|
Search Method Three different types of searching can be performed. FileBoss supports smart white space matching where the white space (spaces and tabs) does not have to be exact for a match to occur. This allows the search pattern to specify one space or tab and FileBoss will still match even if the source text contains two or more consecutive spaces or tabs or a mixture of both. The type of search to be done is specified by choosing on of the following options: Exact Matches the search pattern exactly (no wild cards have special meaning) except for capitalization and white space. Capitalization is controlled by the 'Match capitalization' check box and all white space is considered to be the same, e.g. spaces, tabs and new lines are considered to be the same. In addition multiple spaces will match one space and vice-a-versa. Normal In normal searching, FileBoss recognizes two wild card characters: the question mark and the asterisk. The question mark (?) matches any one character. The asterisk (*) matches any number of any characters up until the next character in the search pattern. For instance, the search pattern F*ss, would match FileBoss To enter an asterisk or question mark as literals, i.e. without special meaning, precede them with a backslash.

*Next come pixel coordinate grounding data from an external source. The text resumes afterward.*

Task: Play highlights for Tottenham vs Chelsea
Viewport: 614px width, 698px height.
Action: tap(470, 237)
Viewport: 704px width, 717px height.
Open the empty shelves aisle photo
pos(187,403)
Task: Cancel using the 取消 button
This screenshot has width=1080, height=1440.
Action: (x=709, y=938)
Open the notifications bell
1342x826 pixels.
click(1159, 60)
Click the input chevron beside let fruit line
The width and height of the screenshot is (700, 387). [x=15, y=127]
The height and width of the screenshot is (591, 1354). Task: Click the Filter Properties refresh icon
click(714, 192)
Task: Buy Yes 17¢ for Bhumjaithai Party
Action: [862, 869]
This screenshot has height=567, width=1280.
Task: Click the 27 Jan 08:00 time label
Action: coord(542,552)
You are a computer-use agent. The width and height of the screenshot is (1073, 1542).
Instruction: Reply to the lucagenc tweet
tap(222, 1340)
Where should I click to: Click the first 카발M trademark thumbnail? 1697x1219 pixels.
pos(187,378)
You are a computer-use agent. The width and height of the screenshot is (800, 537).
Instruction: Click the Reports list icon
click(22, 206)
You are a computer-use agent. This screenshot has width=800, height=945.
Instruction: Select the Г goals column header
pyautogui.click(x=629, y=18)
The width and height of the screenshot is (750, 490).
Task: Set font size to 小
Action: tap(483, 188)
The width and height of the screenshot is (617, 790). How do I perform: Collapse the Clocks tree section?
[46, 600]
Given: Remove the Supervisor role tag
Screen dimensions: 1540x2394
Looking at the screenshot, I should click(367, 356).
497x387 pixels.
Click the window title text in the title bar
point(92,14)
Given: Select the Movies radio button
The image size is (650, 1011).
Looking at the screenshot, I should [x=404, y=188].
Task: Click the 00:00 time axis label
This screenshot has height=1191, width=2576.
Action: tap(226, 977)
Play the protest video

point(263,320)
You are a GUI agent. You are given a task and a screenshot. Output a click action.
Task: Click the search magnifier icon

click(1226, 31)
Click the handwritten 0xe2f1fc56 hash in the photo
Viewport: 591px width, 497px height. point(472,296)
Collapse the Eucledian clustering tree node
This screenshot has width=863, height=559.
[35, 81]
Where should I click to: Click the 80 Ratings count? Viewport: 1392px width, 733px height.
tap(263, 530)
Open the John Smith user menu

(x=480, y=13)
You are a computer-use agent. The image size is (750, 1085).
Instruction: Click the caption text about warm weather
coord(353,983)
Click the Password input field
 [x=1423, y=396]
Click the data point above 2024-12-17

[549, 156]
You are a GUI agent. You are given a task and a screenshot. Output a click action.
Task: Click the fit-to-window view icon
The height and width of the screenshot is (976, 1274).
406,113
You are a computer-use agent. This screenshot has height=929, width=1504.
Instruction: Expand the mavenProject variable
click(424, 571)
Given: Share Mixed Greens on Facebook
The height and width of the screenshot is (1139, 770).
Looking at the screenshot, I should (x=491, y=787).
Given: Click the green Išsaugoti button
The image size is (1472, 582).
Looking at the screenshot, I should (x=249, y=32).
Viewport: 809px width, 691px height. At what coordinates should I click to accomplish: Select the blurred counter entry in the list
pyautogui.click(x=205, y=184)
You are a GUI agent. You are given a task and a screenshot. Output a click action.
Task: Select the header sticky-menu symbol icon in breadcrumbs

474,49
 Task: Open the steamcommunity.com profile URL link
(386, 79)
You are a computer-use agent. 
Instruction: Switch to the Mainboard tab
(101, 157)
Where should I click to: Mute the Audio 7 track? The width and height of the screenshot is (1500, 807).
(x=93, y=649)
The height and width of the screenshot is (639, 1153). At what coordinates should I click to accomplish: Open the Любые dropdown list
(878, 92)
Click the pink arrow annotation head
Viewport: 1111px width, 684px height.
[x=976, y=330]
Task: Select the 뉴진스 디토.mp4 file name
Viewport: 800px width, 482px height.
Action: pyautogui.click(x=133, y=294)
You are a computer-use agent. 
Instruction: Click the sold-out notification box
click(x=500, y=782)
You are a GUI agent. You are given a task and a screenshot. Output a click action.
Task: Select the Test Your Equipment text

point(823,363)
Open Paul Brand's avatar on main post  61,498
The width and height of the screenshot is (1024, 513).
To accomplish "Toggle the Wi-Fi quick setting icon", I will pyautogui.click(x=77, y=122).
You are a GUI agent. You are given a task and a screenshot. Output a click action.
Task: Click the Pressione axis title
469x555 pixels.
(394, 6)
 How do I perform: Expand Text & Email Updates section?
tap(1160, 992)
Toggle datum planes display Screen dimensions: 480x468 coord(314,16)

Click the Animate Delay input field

See Unix Style Searches for a complete definition of FileBoss's Unix style search implementation. Match Capitalization Selecting this option tells FileBoss that searches should be case sensitive. Thus, if this option is selected and "Blue" is searched for, FileBoss will find "Blue" but not "blue" or "bLue." If this option is not selected, FileBoss will match any combination of capitals and lowercase letters, no matter what was used for the search string. Note that this option does not affect searches when Unix mode is turned on. Text to be Searched Enter the text you want to search. Include examples of words and phrases your search should find and some close variant that you search should not find. Format Pattern to Find Enter the pattern you want to search for. How the search is performed using this pattern is determined by the Search Method chosen at the top of this dialog. Using Regular Expressions Unix search formats can be used when creating Virtual Folders or searching for specific files within a Virtual Folder. Unix style search patterns allow specifying very precise and/or complex searches. The method of forming the search patterns in FileBoss is very similar to the standard notation defined for the Unix editor ed. A Unix search pattern is made up of one or more regular expressions (RE). An RE is a string that specifies a character or group of characters that should be matched. For instance, in the following search pattern, [A-Za-z]* 1994 there are six REs which make up the search string, they are: [A-Za-z]* a space the four digits 1, 9, 9 and 4. These, along with all the other forms of REs recognized by FileBoss are detailed below. For users who are already familiar with the use of REs in Unix, at the end of this section is a list of the differences between FileBoss's implementation of REs and the common implementations in the Unix utilities awk, ed, grep, lex and regex.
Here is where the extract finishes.